In a first-of-its-kind study, the Alliance for Patient Access reveals that non-medical switching, where insurers or pharmacy benefit managers drive stable patients to switch to lower-cost medicines, can levy widespread damage on patients’ quality of life.
In a statement from the Alliance for Patient Access, Executive Director Brian Kennedy explained, “Non-medical switching too often undermines a patient’s health and results in increased health care expenditures; that much was already understood. But this study, for the first time, establishes that the qualitative impact on a patient’s daily life can be equally devastating. The data shows that non-medical switching chips away at nearly every facet of patients’ lives, from their health to their family life and work productivity to their emotional well-being.”

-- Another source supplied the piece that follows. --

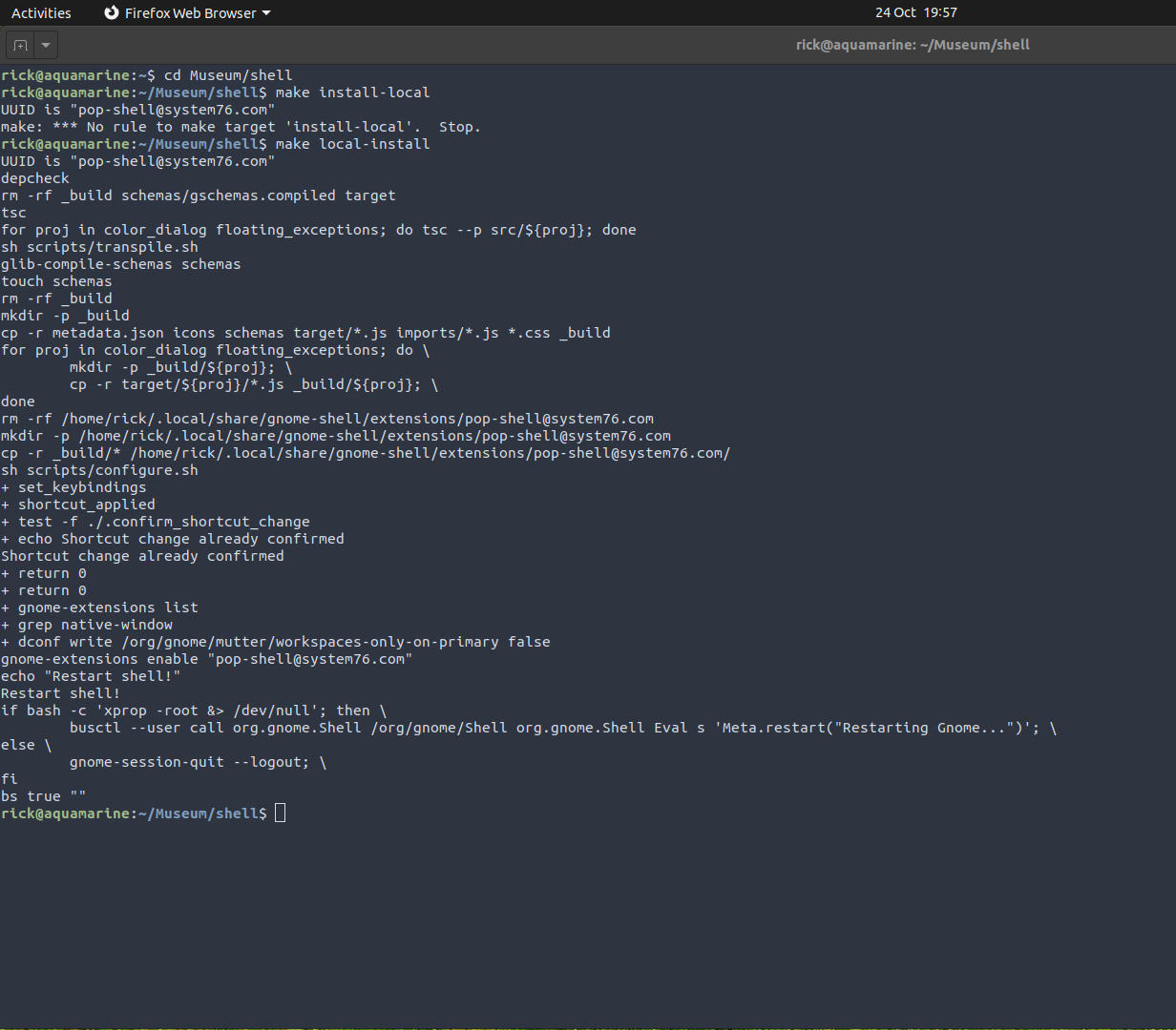
Task: Click the Firefox logo in the top bar
Action: click(113, 12)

The study, which entailed two in-person focus groups followed by a national online poll of 800 patients who had endured a non-medical switch, revealed that non-medical switching most often occurs due to the insurer:
- Restricting its formulary to exclude coverage for the patients’ original medicine (41%) or
- Altering coverage in a way that increases patients’ out-of-pocket costs (33%).
Patients most often find out about the switch at the pharmacy counter (48%).

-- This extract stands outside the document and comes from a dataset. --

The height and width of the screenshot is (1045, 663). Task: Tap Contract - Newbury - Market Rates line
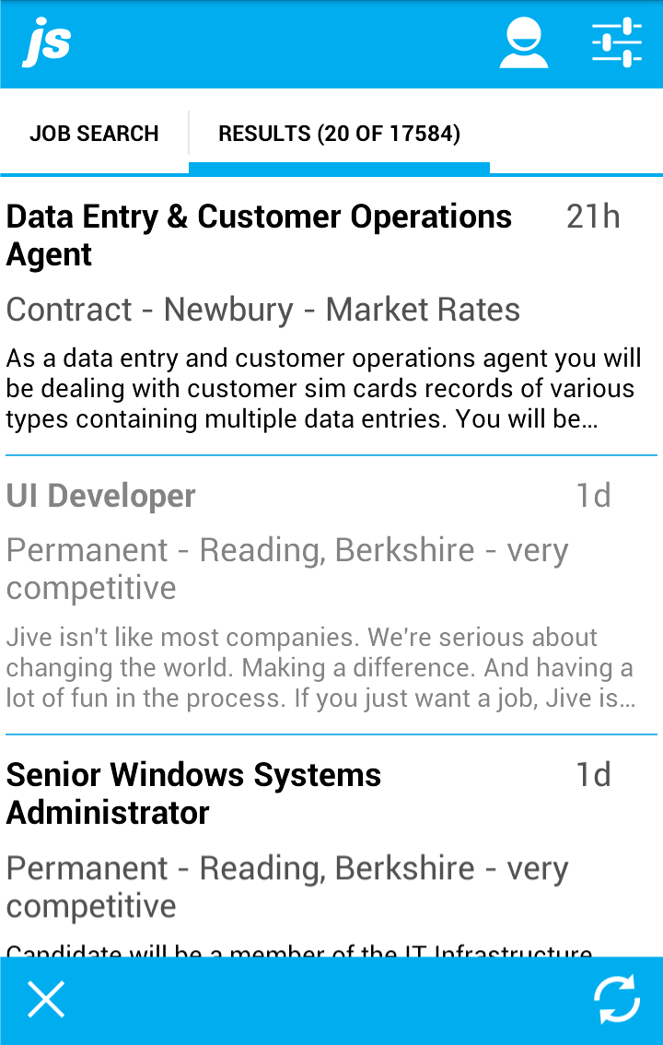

The switch can come as a real blow. Patients reported:
- Placing a high value on having the right medicine (95%)
- Depending upon their original medicine to go about their day-to-day lives (88%)
- That it was tough to find that initial medicine that worked for them (60%).

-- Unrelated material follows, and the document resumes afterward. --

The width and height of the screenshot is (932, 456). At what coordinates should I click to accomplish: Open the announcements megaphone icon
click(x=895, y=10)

The situation doesn’t get any better from there. Patients reported a slew of consequences, from an impact on their health to increased health care utilization.
- Nearly 40 percent of patients said the new medicine was not as effective
- Almost 60 percent experienced a complication from the new medication, such as a reemerging disease symptom, a new side effect or an interaction with another medication they take
- Nearly one in 10 reported being hospitalized for complications after the switch.
Effect on Home Life & Work Life
Patients also revealed that the non-medical switch impacted their home life, reporting that:
- “I wasn’t able to continue my regular hobbies or activities, or I didn’t find the same enjoyment in them” (52%)
- “I wasn’t able to care for my children, grandchildren, spouse, parents or other family members like I needed to” (43%)
- “I wasn’t able to attend or fully participate in life events such as birthdays, holidays, family vacations, or weddings of family members or close friends” (48%)
- “My relationship with a family member or friend suffered as a result” (42%).
Work and civic responsibilities also suffered. Patients responded that:
- “My ability to focus or be productive at work was impacted by problems, symptoms or side effects related to having my medicine switched” (66%)
- “I missed work due to problems, symptoms, side effects or medical appointments related to my new medicine” (55%)
- “My relationship with colleagues and my interaction with them in meetings, conference calls or work-related events was impacted by problems, symptoms or side effects related to having my medicine switched” (56%).
Impact on Physician-Patient Relationship
The switch undercuts patients’ relationships with their health care providers, who otherwise emerged as patients’ trusted allies throughout the non-medical switching experience:
- My health care provider and I had already decided how to treat my condition, and the insurer’s switch disrupted our plans (73%)
- My health care provider and I both felt frustrated about the switch (72%)
- The insurer took control of a decision that rightfully belongs to my doctor or health care provider (86%).
Emotional Impact & Medication Abandonment
Finally, respondents admitted that the switch left them feeling:
- 75% “Anxiety about losing a medicine I depended upon.”
- 83% “Frustrated”
- 72% “Confused”
- 70% “Helpless.”
For some, it was just too much. Almost 40 percent of patients reported that being switched was so frustrating that it led them to stop taking their medicine altogether.
Could better policy help patients? The patients in AfPA’s study think so. They suggested that lawmakers:
- “Give the power to make medical decisions back to my health care provider” (90%)
- Provide clear communication to patients (92%)
- Offer a straightforward appeals process (92%)
- Provide ongoing coverage for treating ongoing conditions experienced by patients for as long as they are on the health plan (91%).
This study complements 2017 research by the Institute for Patient Access, which examined whether non-medical switching saves money for the health care system. That study found that cost-motivated medication switches lead to higher non-drug medical costs for services like doctor’s visits, hospitalizations and ER visits for several chronic disease states.